For five years, he played football for the Green Bay Packers and Vince Lombardi, the quintessential tough coach. So how can Tom Brown now run a youth sports camp in Salisbury that's so relaxed the kids fill out the lineups, everyone gets to play and winning doesn't matter?
It makes sense to Brown, 72, a two-sport star at Maryland 50 years ago.
"Vince was a teacher first," he said. "He taught us about football and about life. He told us, in retirement, to find our niche. I looked it up in the dictionary and it said a niche is something you're good at and that you like doing.

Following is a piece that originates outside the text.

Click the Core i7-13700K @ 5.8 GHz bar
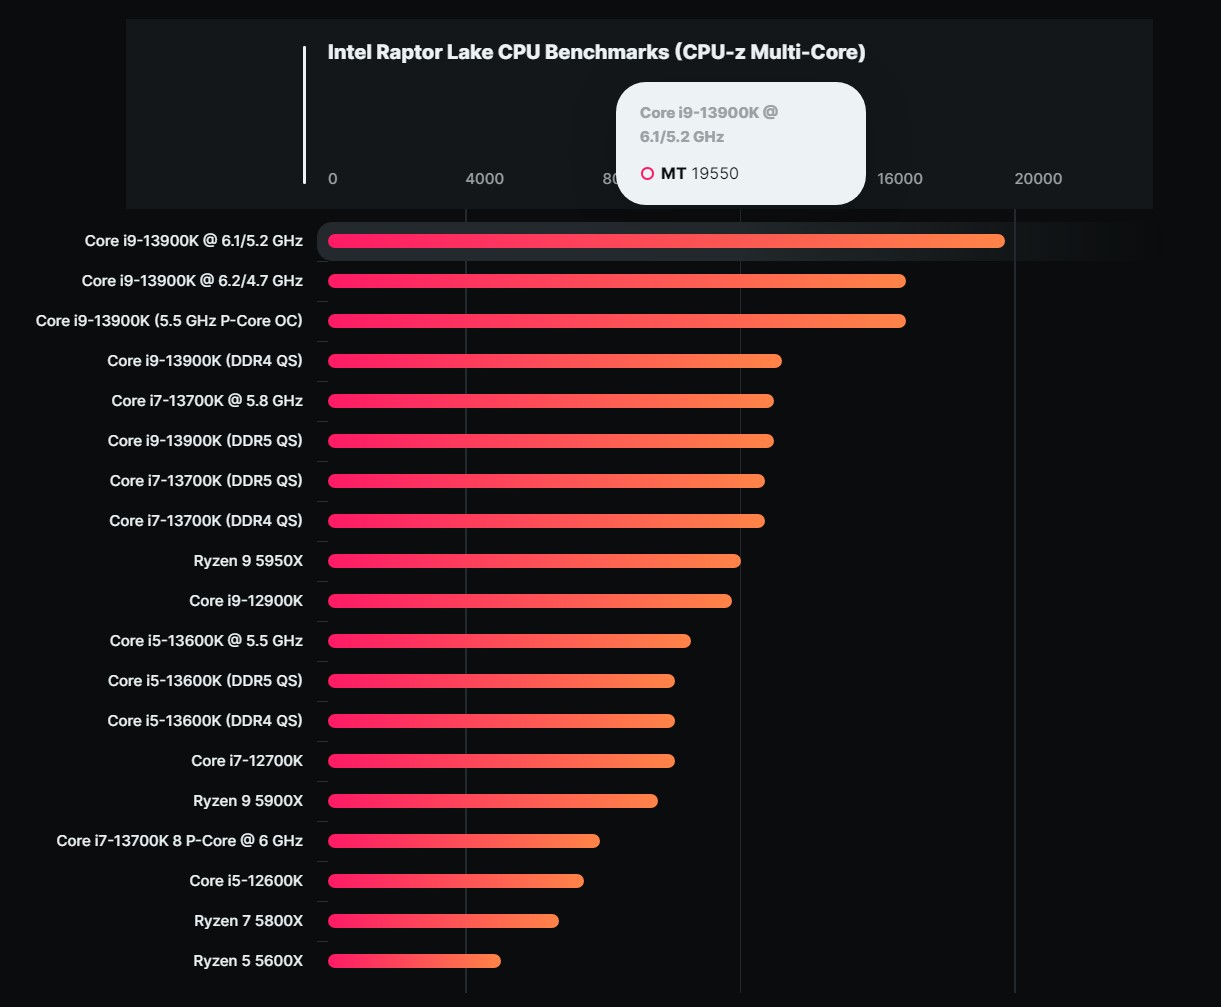1221x1007 pixels. point(550,401)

"Well, I love to see 5-year-olds come here, learn the fundamentals and try to get better without it being life-or-death. And if parents go crazy when their kid just stands there in center field, holding the baseball, I quietly tell them to be patient. Kids learn."
For 38 years Brown has had their ear, in part because he has two Super Bowl rings and a resume to back him up. Green Bay's second-round draft pick in 1963, he initially spurned the Packers — then the NFL champions — to play baseball instead. An All-American at Maryland, where he led the Atlantic Coast Conference in hitting (.449), he was wooed by the Washington Senators who dangled a $12,000 bonus.
"Was it a tough choice? After the draft, Green Bay invited me to Yankee Stadium to see their championship game against the New York Giants. I took one look at the frozen field and the size of the players and said, 'I'm going to play baseball.' "
Opening Day 1963 found the rookie from Silver Spring perched on first base for Washington against the Orioles in Griffith Stadium. Just like that.
"Here's the story," Brown said. "The Senators had traded for a first baseman from Cuba, Rogelio Alvarez, but he got stuck down there after the Cuban missile crisis."
Then, on Brown's behalf, President John F. Kennedy intervened.
"When [Washington general manager] George Selkirk went to the White House to give the President his traditional Opening Day pass, Kennedy told him, 'I'll come to the game if you give that boy from Maryland a start.'
"I'm told he said it jokingly, but Selkirk got flustered, and I'd hit .321 in spring training, so I made the lineup."
Brown went 0-for-2 against the Orioles' Steve Barber, his teammate at Montgomery Blair High, in a 3-1 loss to the Birds. Hitless in his first 15 at-bats, he was minors-bound by mid-season, having hit one home run (against the Detroit Tigers' Phil Regan, later the Orioles' manager). Brown was out of baseball in a year. Football beckoned. A Packer, he would be.
By 1965, Brown's second year in Green Bay, he was a starting safety on the soon-to-be NFL champions. And in 1966, the Packers won the first of two straight Super Bowls.
"The gods were smiling on me," he said. "I love baseball, but if you're winning in pro football, it's the greatest job in the world. And Lombardi made sure that we won."
Brown, who'd set ACC records for receptions and interceptions at Maryland, played six years in the pros. He's best remembered for a game-ending interception in the end zone in Green Bay's 34-27 victory over Dallas in the 1966 NFL title game. Big deal, Brown said.
"[Cowboys quarterback] Don Meredith threw that ball while being tackled. It was a floater," he said. "My wife could have caught that one."
As memorable, he said, were the hard-fought games between the Packers and Colts, two celebrated teams of the mid-Sixties
"Lombardi really liked playing the Colts, especially in Memorial Stadium with that big-game atmosphere," Brown said. "We were two teams of equal ability, and he knew he didn't have to do anything to get us up for the game."
"To intercept a couple of passes by someone as great as him – I mean, what else is there?"